Finishing Numeric Fields
- We will use hero2.xlsx, the worksheet from last time.
- mode
- The mode of a data set is the number that occurs most frequently.
- There are debates if there can be more than one mode.
- But this further tests the "normality" of a dataset.
- =mode.sngl() returns the first "mode" encountered.
- =mode.mult() is strange in that you need to use an array to compute this.
- I will skip it for now.
- Let's Build a better histogram.
- I would like to exclude outliers from the histogram.
- An outlier is 1.5 times the inter quartile range above or below the Q1 and Q3
- The inner quartile range is just Q3-Q1
- Then the upper and lower bounds are just Q1-1.5*IQR
- I got 146 and 218.
- I want to divide this into 10 bins plus two extra
- For 10 bins between 146 and 218 I divide the difference by 10
-
-
- I want to build a the ranges for these bins.

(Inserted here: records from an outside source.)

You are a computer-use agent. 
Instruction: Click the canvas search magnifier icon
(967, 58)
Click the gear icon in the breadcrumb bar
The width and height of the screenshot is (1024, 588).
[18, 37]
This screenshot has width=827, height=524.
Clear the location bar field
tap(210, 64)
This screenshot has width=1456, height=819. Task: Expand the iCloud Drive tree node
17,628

- Label Two columns "Low" and "High" (D23 and E23)
- In D24 put 0
- In D25 put the computed lower bound.
- In D26 put =d25+the bin size
- Copy this down to D35
- In E24 copy D25
- Copy this down to E34
- In E35 put the maximum value.
-
-
- In F23 put "Range Title"
- We want to build a string that represents the range value.
- To do this we need to use string concatenation.
- The command is &
- To start with, in F25 put =D25 & " , "
- Not bad, modify this to be =D25 & " , " & E25
- Not bad, modify this to be = "(" & D25 & " , " & E25 & "]"
- Copy this down.
- Modify F25 to be [146, 153.2]
- In F24 Put Low Outliers
- In F35 put High Outliers
-
-
- What do [ and ( mean when we are talking about ranges?
- G23 put "Count"
- We will want to count things right.
- We will use a count if
- In the first bin I want to count everything less than or equal to 146
- But countf is strange, it takes a range and a formula
- But the formula is a string.
- In G24 put =countif(height, "<" & D25)
- Let's do the high outliers
- This is everything larger than D35.
- Build this.
- Ok, now for the second we want to count things that are greater than or equal to 146 but less than or equal to 153.2
- A single countif would be nasty.
- Let's build it up slowly
- In G25 put =countif(height, "<=" & D26)
- What did this count?
- Now let's take off the things that are less than 146
- In G25 put =countif(height, "<=" & D26) - countif(height, "<" & D25)
- For everything else, we need to modify this slightly
- We don't want to include the starting value, it will be counted in the bin below.
- Copy the equation from G25 to G26
- Change the second < to be a <=
- Copy this down, but don't clobber the last computation.
-
-
- How can we check this?
- Add up all of the values.
- What should these be?
- We can check against the counts (Count-count-na)
- Lets also check by changing a value to 146 and 153.2 in the data.
- Turn this into a chart.
- Highlight the range
- Select column chart.
- Fix the titles
- Fix the column widths.
- Look at 3d chart.